Rudã Fernandes explica que, mais do que os resultados já expressivos de corais recuperados, o momento é o de consolidar o processo. “A ideia é buscar uma linha de pesquisa e atuação mais robusta. Vamos espalhar nossa ação, mas com uma preparação consistente de novos pesquisadores e voluntários.” O gestor destaca que, não agora, mas certamente num momento posterior, haverá a busca de retorno financeiro com essa atividade.
Sob ameaça
Em 2016, foi descoberta na foz do Amazonas uma vasta quantidade de coral, a 220 metros de profundidade, até então escondida pelas águas barrentas do rio. Nos anos que se seguiram, a perspectiva de a Petrobras iniciar exploração petrolífera a pouco mais de 100 km dos corais é temida pelos ambientalistas. Apesar de fortes campanhas de entidades como o Greenpeace, as sondagens da estatal seguem em andamento.
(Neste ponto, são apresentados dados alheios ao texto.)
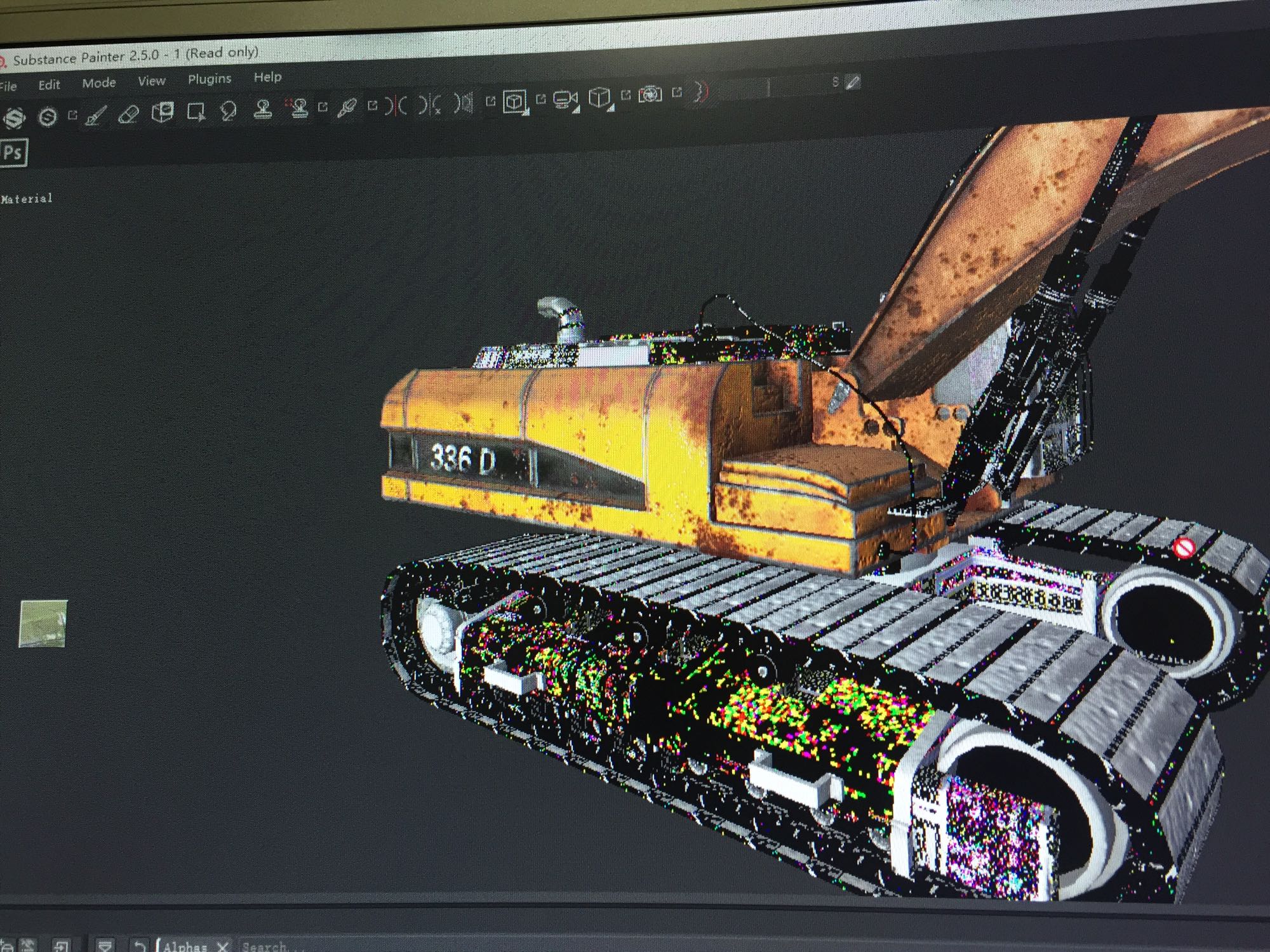Expand the perspective cube projection dropdown

click(599, 97)
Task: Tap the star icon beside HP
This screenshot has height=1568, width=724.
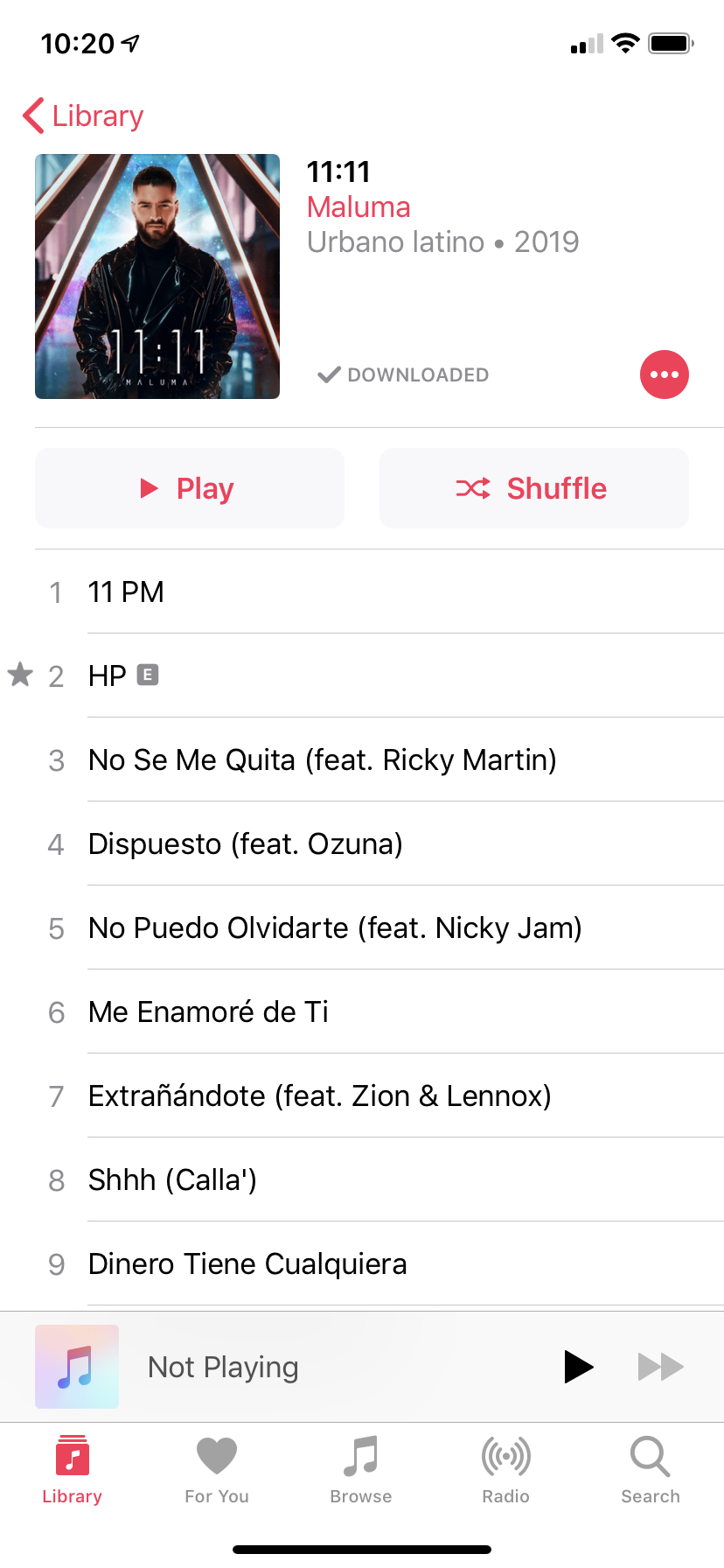Action: [20, 675]
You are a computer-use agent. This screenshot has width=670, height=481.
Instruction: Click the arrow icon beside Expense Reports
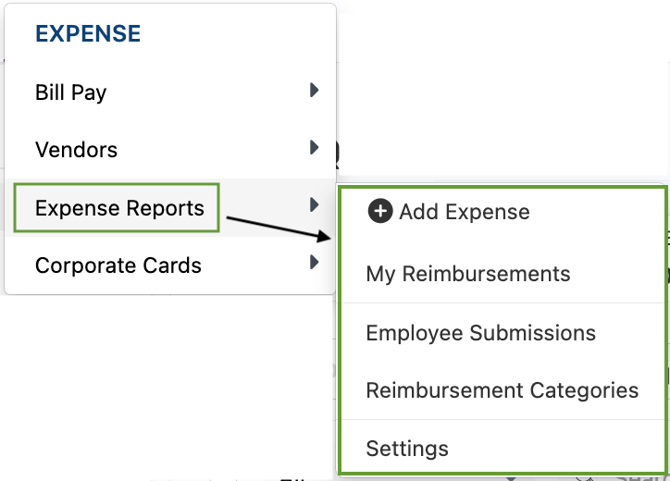tap(314, 205)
Há um ano, a Petrobras trabalha com um grupo de 30 cientistas para oferecer aos órgãos de defesa ambiental garantias de que o trabalho de extração na área não seria prejudicial aos corais.
A busca por petróleo em áreas próximas a corais poderá afetar diretamente o bioma. Os corais estarão sujeitos a possíveis alterações em seu ecossistema. Para Mauro Maida, oceanólogo e professor do Departamento de Oceanografia da Universidade Federal de Pernambuco, perfurar a região para essa busca é investir em um modelo de energia que caminha para o fim. “Os recifes de corais são ecossistemas sensíveis a mudanças da qualidade da água, turbidez, poluição etc.”, pontua.
O oceanólogo explica que, na fase de exploração do petróleo, os principais impactos ocasionados no ecossistema são aqueles relacionados à prospecção sísmica e ao processo de instalação da plataforma no fundo do mar. Durante a perfuração, os impactos principais estão relacionados à propagação de contaminantes provenientes de fluidos de perfuração. Já na fase de produção do petróleo, o perigo está no derramamento do material, causado pela liberação acidental ou explosão do poço, que, durante o transporte, têm sido responsáveis pelos grandes impactos ambientais registrados na história da exploração do petróleo.
Entre os perigos do óleo para esses animais está tanto a contaminação pela sedimentação quanto a contaminação quando eles são ainda larvas e nadam na superfície do mar. Eles são afetados no curto prazo, com problemas para respirar e se alimentar. Ou no longo prazo, porque podem ter a reprodução comprometida. “Esses fatores podem causar desequilíbrio e afetar centenas de espécies de animais e plantas que convivem nesse ecossistema”, resume o professor Maida.